本発明は、道路に複数台のカメラを設置して、当該カメラの監視区間を走行する車両を検出する車両走行計測システム及び複数の監視区間を走行する車両を追跡する車両追跡方法に関するものである。
道路を走行する車両を検出するのに、従来は超音波式やループコイル式の検知器を道路に設置する技術が主流であった。これらの方法では、車両の通過をスポット的に検知し、単位時間あたりの通過交通量の変化により交通流の状態を把握する方法が用いられてきた。
しかし近年になり、道路にカメラを設置してそのカメラから得られる映像を画像処理して車両を検出する技術が開発されてきた。カメラの撮影範囲内を幅広く計測することができるため、前述のスポット的計測に限らず、個々の車両の挙動を計測することが可能となってきた。
特開2002-329195号公報
ところが、従来のカメラを用いた車両走行計測システムでは、カメラごとに画像処理を行うために、隣接カメラ間で車両の同定をするのが難しい。
そこで、本発明は、道路に複数台のカメラを、隣接するカメラの監視区間が連続するように設置して、各カメラの監視区間を走行する車両を検出する車両走行計測システムにおいて、複数カメラ間で同一車両に共通の車両IDを付与することができるものを提供することを目的とする。
また、本発明は、同システムにおける車両追跡方法を提供することを目的とする。
本発明車両走行計測システムは、道路に設置された複数台のカメラにそれぞれ接続され、カメラの映像信号に基づいて、道路を走行する車両の位置を含む車両データを所定時間ごとに検出する複数の画像処理部と、前記各画像処理部からの車両データを収集して蓄積する車両データ統合・蓄積部とを有し、前記車両データ統合・蓄積部は、隣接するカメラの重複する監視区間で、前記隣接するカメラの画像処理部からそれぞれ収集された車両データに含まれる車両位置及びその車両位置の検出時刻が近い場合に、下流側カメラの画像処理部で捉えた当該車両の車両データと上流側カメラの画像処理部で捉えた当該車両のデータとを、同一車両の車両データとして蓄積するものである(請求項1)。

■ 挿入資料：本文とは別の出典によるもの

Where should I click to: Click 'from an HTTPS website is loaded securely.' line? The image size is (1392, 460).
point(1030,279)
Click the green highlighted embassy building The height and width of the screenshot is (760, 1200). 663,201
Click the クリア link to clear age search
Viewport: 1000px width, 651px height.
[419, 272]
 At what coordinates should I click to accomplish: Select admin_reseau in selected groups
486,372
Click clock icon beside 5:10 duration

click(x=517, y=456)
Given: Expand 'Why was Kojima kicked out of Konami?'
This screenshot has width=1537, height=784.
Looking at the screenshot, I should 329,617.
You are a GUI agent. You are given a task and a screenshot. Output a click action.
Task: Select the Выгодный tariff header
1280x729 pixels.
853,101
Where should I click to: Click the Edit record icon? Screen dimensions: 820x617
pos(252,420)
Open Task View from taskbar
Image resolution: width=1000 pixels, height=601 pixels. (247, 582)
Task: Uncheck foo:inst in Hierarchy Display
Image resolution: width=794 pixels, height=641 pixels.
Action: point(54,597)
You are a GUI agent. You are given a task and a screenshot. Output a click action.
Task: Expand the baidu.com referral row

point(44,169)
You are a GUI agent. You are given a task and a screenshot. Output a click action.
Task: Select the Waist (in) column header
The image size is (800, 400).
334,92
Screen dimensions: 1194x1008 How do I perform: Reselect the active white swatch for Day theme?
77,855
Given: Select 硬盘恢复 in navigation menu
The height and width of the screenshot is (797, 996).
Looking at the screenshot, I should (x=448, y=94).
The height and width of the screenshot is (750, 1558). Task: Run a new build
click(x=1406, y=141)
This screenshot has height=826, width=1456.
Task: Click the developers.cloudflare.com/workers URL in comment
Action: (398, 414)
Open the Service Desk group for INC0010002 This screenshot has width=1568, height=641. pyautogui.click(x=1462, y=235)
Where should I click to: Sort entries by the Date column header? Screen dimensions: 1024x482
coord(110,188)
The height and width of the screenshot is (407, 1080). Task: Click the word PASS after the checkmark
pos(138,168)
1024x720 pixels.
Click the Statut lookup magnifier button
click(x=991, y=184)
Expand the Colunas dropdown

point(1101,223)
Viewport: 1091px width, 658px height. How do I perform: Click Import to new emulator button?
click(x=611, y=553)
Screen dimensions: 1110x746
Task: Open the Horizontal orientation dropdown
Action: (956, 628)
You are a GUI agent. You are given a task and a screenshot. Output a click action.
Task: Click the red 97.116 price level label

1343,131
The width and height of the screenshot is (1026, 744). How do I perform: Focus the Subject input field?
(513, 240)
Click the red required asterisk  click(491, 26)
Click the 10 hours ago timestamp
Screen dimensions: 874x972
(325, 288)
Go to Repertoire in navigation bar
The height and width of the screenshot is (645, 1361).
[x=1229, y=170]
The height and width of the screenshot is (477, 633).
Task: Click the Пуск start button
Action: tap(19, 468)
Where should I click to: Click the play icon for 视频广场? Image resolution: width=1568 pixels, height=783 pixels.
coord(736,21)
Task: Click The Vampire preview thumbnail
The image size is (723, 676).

この構成であれば、車両データ統合・蓄積部は、各画像処理部で独立して検出された車両データを、車両位置及びその車両位置の検出時刻の近似度に基づき、統合することができる。したがって、複数の連続する監視区間にわたって、車両の同定と追跡ができる。
前記画像処理部は、監視区間で、それぞれ検出された複数の車両の、車両位置及びその車両位置の検出時刻が近い場合に、当該複数車両の車両データを、同一車両のデータとして出力することが好ましい(請求項2)。この処理は、1つのカメラの監視区間内において、車両データが、誤検出や二重検出された場合に、それらの車両位置及び車両位置の検出時刻の近似度に基づき統合することができる。この統合処理により、車両データの精度が一層向上し、複数の連続する監視区間にわたって、車両の同定がしやすくなる。
前記画像処理部は、監視区間で、いずれかの検出時刻で車両データに欠落がある場合に、当該車両の推定速度を算出し、この算出された推定速度に基づき、当該車両の位置データを補間することが好ましい(請求項3)。この処理は、1つのカメラの監視区間内において、ある時刻で車両データが欠落した場合に、当該車両の他のデータによって、当該車両の推定速度を算出し、この算出された推定速度に基づき、当該車両の位置データを補間する処理である。この補間 により、車両データの精度が一層向上し、複数の連続する監視区間にわたって、車両の同定がしやすくなる。
また、誤って検出された車両データに基づいて、前記各処理を行うことは、誤った結果を導くので、このような車両データは除外しておくことが好ましい。そこで、前記画像処理部は、車両検出回数の少ない車両の車両データを出力の対象外とするか(請求項4)、検出された車両位置のばらつきが大きな車両データを出力の対象外とすることが望ましい(請求項5)。
また、本発明の車両走行計測システムは、道路に設置されたカメラに対して接続され、当該カメラの映像信号に基づいて、道路を走行する車両の位置を含む車両データを所定時間ごとに検出する画像処理部を有し、前記画像処理部は、監視区間で、それぞれ検出された複数の車両の、車両位置及びその車両位置の検出時刻が近い場合に、当該複数車両の車両データを、同一車両のデータとして出力する(請求項6)。この車両走行計測システムは、1つのカメラの監視区間内において、車両データが誤検出や二重検出された場合に、それらの車両位置及び車両位置の検出時刻の近似度に基づき統合することができる。したがって、1つの車両のデータが、複数車両のデータとして誤って出力されるのを防ぐことができ、精度のよい車両データを得ることができる。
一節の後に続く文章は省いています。